The Group on Earth Observations (a partnership of governments and international organizations) developed the Global Agricultural Monitoring (GEOGLAM) initiative in response to the growing calls for improved agricultural information. The goal of GEOGLAM is to strengthen the international community’s capacity to produce and disseminate relevant, timely and accurate forecasts of agricultural production at national, regional and global scales through the use of Earth Observations (EO), which include satellite and ground-based observations. GEO’s GEONETCast programme uses free satellite imagery obtained through low-cost receiving stations is used for detection of agricultural pests. The World Food Programme (WFP) of the United Nations uses geospatial data and technologies for assessing crop vulnerability.

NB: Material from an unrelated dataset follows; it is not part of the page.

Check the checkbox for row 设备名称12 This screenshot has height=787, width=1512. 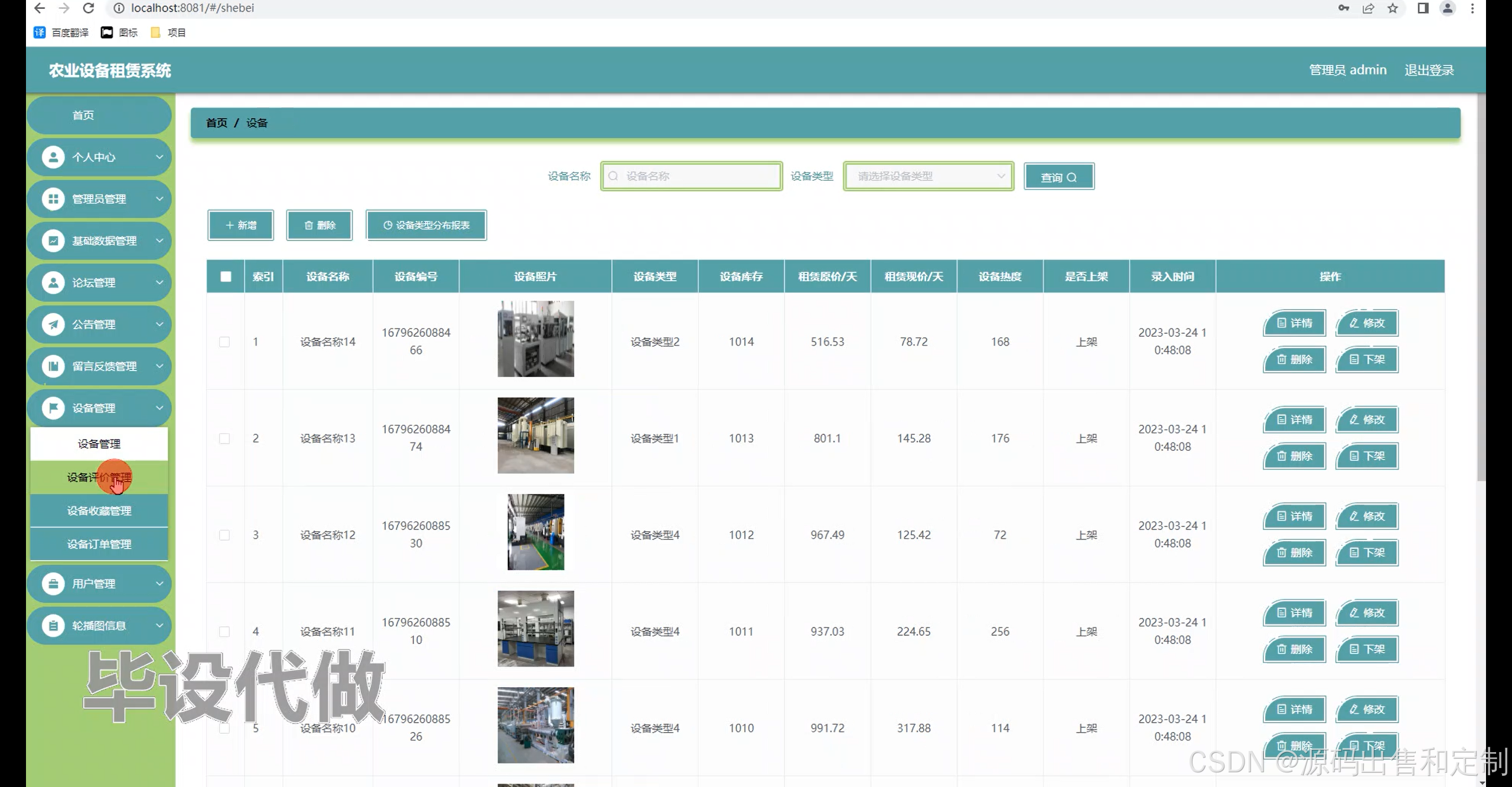coord(224,535)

The Web site of NASA’s SEDAC offers a variety of interdisciplinary data and related resources grouped under socioeconomic and Earth science themes. The Agriculture and Food Security theme spans global data holdings and resources that touch on the proportion of cropland and pasture, the extent of poverty, biodiversity, environmental indicators, and human consumption measures.

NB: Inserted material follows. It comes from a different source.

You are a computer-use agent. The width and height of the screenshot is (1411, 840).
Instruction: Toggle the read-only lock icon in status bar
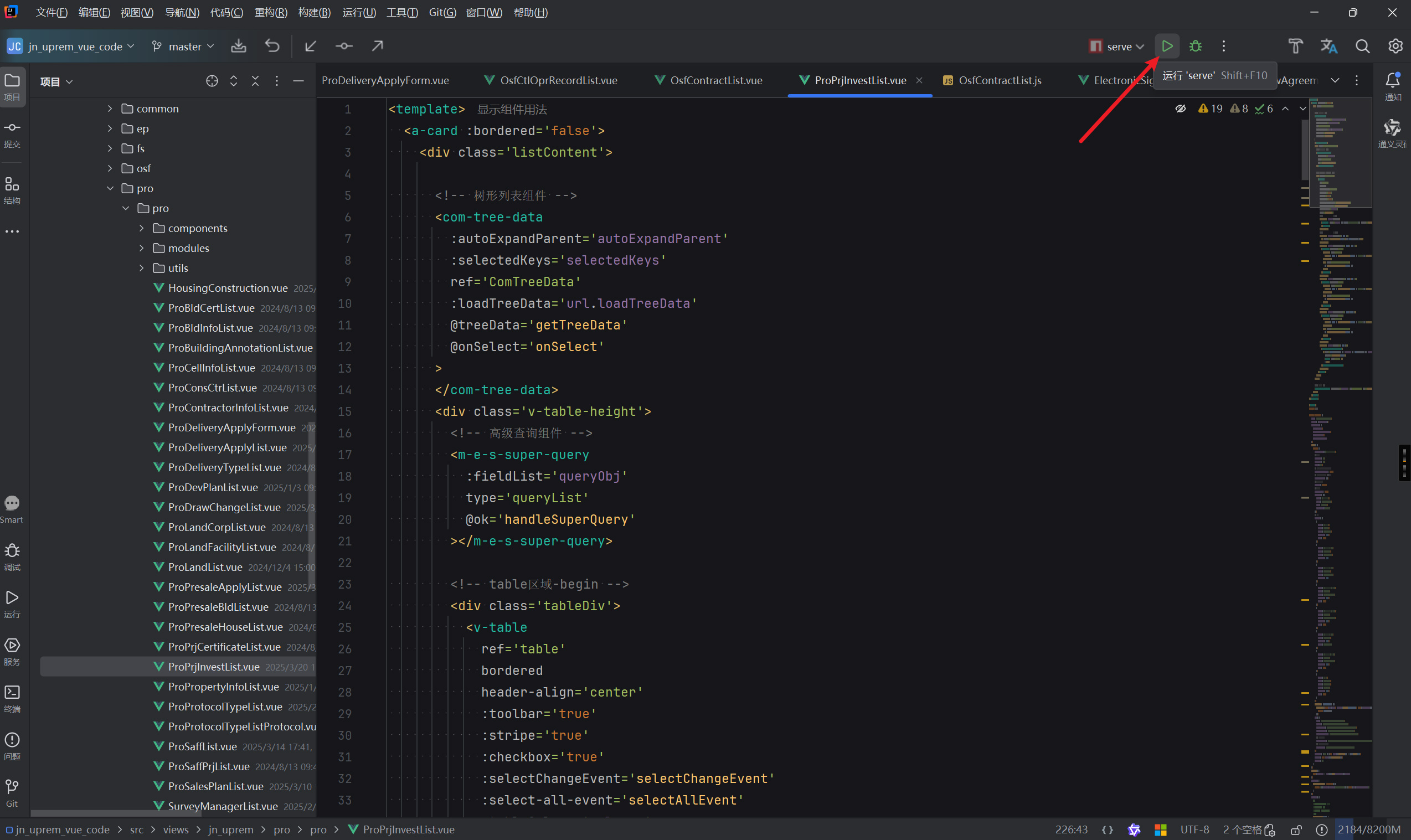click(1295, 829)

Another interesting programme is GODAN – Global Open Data for Agriculture and Nutrition. Global GODAN works to support global efforts to make agricultural and nutritionally relevant data available, accessible, and usable to deal with the urgent challenge of ensuring world food security.

The Famine Early Warning Systems Network is a leading provider of early warning and analysis on acute food insecurity. It was created in 1985 by the US Agency for International Development. FEWS NET is a longtime user of Esri technology and creates maps showing areas vulnerable to food insecurity.

The World Resources Institute has a free mapping tool called Global Forest Watch Commodities that provides forest-related data and analysis of various commercial agricultural products. It was created for the WRI by Blue Raster LLC in partnership with Esri and is being used to support analysis related to agriculture and deforestation.

There are a lot of initiatives to do some kind of ‘wall-to-wall’ mapping of agricultural productivity using MODIS and other satellite data. But also in measuring rainfall – like to ‘old’ ARTEMIS programme of FAO. Europe is famous for its MARS project, which monitors agriculture with remote sensing (check box) . And USDA has a website called VegScape with weekly vegetation index imagery from MODIS. MARS, or the Monitoring Agricultural ResourceS Unit Mission Focusing on crop production, agricultural activities and rural development, provides timely forecasts, early assessments and the scientific underpinning for efficient monitoring and control systems. The work serves the Agriculture and Food policies of the European Union, their impact on rural economies and on the environment, encompassing the global issues of food security and climate change.

The Dutch government has started a programme called Geospatial for Agriculture and Water (G4AW). This has the ambition to use geospatial data to reach out to smallholder farms to improve their productivity. It has projects in Indonesia, Bangladesh, Ethiopia, Mali, Kenya and more.

In Africa these initiatives are also moving fast. The Gates foundation is supporting a big research project STARS — Spurring a Transformation for Agriculture through Remote Sensing – which is looking for ways to use remote sensing technology to improve agricultural practices in Sub-Saharan Africa and South Asia. The project hopes to significantly advance the livelihoods of smallholder farmers in some of the world’s poorest countries. Through its Seeing a Better World Program, DigitalGlobe is partnering with scientists of to provide better information in order to increase productivity and decrease vulnerability for millions of family farmers who often have plots of land no bigger than a football field, and may face insecure tenure on that land.

Geospatial information has always been there (soil maps, vegetation maps etc), but in recent years the ability to take that georeferenced information in to orchards or fields have given us the ability to make real time decisions that has drastically increased the sustainability and profitability of the fruit industry globally.